Gawain Tidak Pernah Melepaskan Girdle Terpesonanya Dalam Puisi

Baik versi puisi maupun film Gawain berpegang teguh pada ikat pinggang hijau ajaib yang akan membuat mereka tetap aman, tetapi apa yang dilakukan masing-masing dengan ikat pinggang itu sangat berbeda. Dalam film tersebut, Gawain memiliki urutan flash-forward yang diperpanjang di mana dia melihat seperti apa hidupnya nantinya jika dia membawa rasa malu untuk menang. tantangan Ksatria Hijau melalui penipuan. Akhirnya menerima nasibnya, dia melepaskan selempang ajaib dan inilah, penyerahannya pada kematiannya yang tertunda, yang membebaskannya dan menyelesaikan pencariannya. Ujian Gawain dalam film ini adalah menemukan tulang punggungnya dan belajar bagaimana menjadi berani dalam menghadapi kesulitan, bahkan kematian.

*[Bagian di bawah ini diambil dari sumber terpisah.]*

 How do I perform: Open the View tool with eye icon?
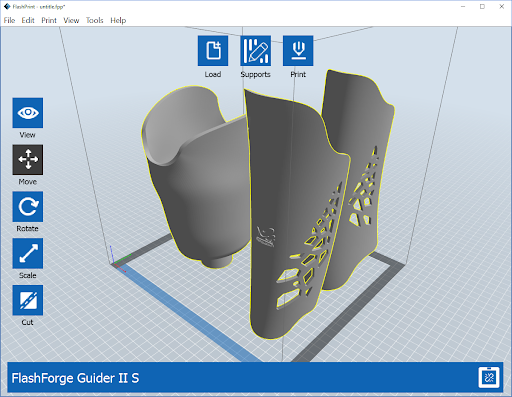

Pelajaran pamungkas yang harus dipelajari oleh Gawain dari puisi itu sedikit berbeda. Dia tidak kekurangan keberanian, meskipun ada banyak kali dalam puisi itu dia takut. Sebaliknya, puisi Gawain harus menerima bahwa dia manusia dan karena itu cacat. Bahkan ksatria terhebat pun akan membuat kesalahan, dan sebagai perbandingan, Gawain jauh lebih mulia. Ksatria Hijau, yang, dalam puisi itu, dinyatakan sebagai Lord Bertilak yang terpesona oleh Morgan le Fay, hanya memberi Gawain luka di leher dengan kapaknya karena gagal mengungkapkan bahwa dia memakainya selempang. Gawain yang serius diliputi rasa malu atas tipuannya, tetapi Ksatria Hijau hanya menertawakannya dan membebaskannya. Penipuan Gawain hanya berasal dari naluri manusia untuk mempertahankan diri dan Ksatria Hijau tidak dapat menemukan kesalahan dengan itu. Gawain dari "Sir Gawain dan Ksatria Hijau" dan Gawain dari Ksatria Hijau dapat dilihat sebagai dua sisi mata uang yang sama, dengan yang terakhir berfungsi sebagai cermin modern untuk versi yang berjalan melintasi halaman hampir 700 tahun yang lalu.